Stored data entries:
──────

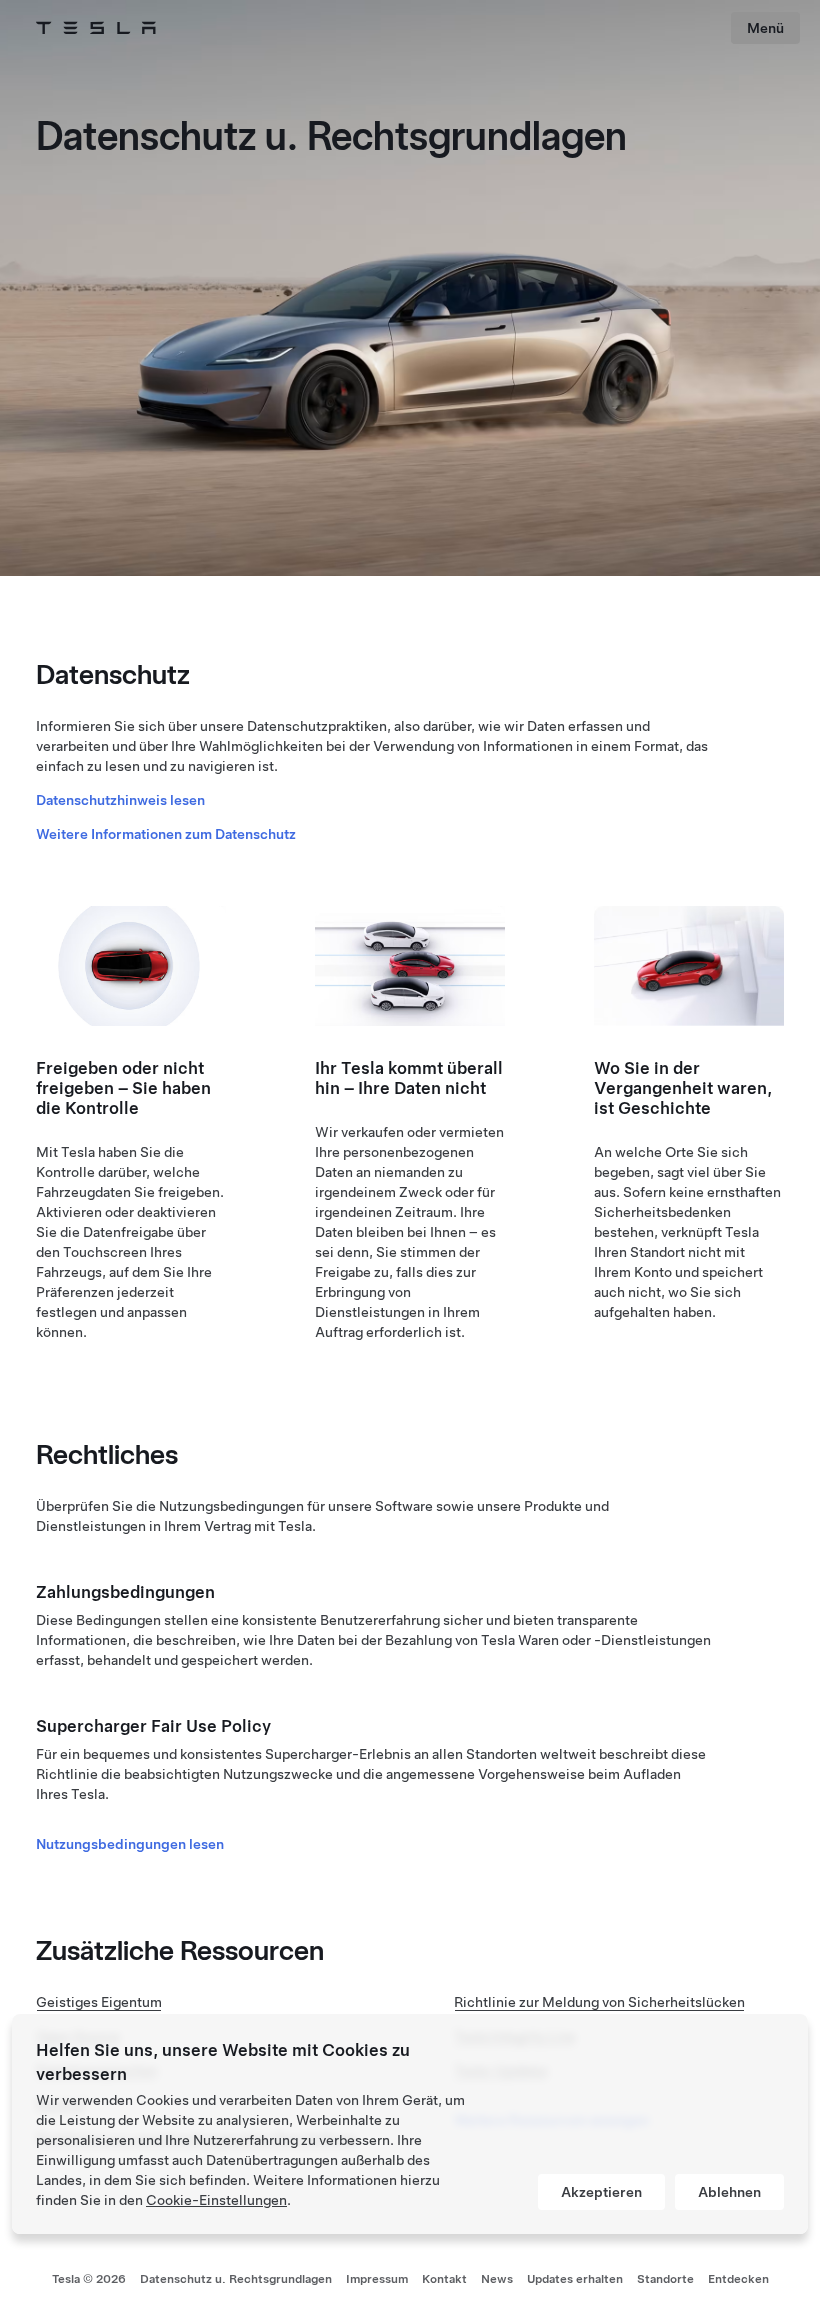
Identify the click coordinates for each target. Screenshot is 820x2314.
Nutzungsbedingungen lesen (130, 1844)
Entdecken (738, 2279)
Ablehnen (729, 2192)
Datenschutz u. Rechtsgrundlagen (236, 2279)
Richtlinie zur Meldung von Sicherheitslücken (599, 2002)
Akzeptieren (601, 2192)
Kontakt (444, 2279)
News (497, 2279)
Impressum (377, 2279)
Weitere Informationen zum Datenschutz (166, 834)
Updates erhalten (575, 2279)
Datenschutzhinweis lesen (120, 800)
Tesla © (89, 2279)
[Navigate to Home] (96, 28)
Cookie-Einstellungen (216, 2200)
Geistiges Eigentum (99, 2002)
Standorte (665, 2279)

──────

TASK PROMPT
The lines to set down, exactly and with both ends included, run from the one containing "Datenschutz u. Rechtsgrundlagen (236, 2279)" to the last line of the data above.

YOUR RESPONSE
Datenschutz u. Rechtsgrundlagen (236, 2279)
Richtlinie zur Meldung von Sicherheitslücken (599, 2002)
Akzeptieren (601, 2192)
Kontakt (444, 2279)
News (497, 2279)
Impressum (377, 2279)
Weitere Informationen zum Datenschutz (166, 834)
Updates erhalten (575, 2279)
Datenschutzhinweis lesen (120, 800)
Tesla © (89, 2279)
[Navigate to Home] (96, 28)
Cookie-Einstellungen (216, 2200)
Geistiges Eigentum (99, 2002)
Standorte (665, 2279)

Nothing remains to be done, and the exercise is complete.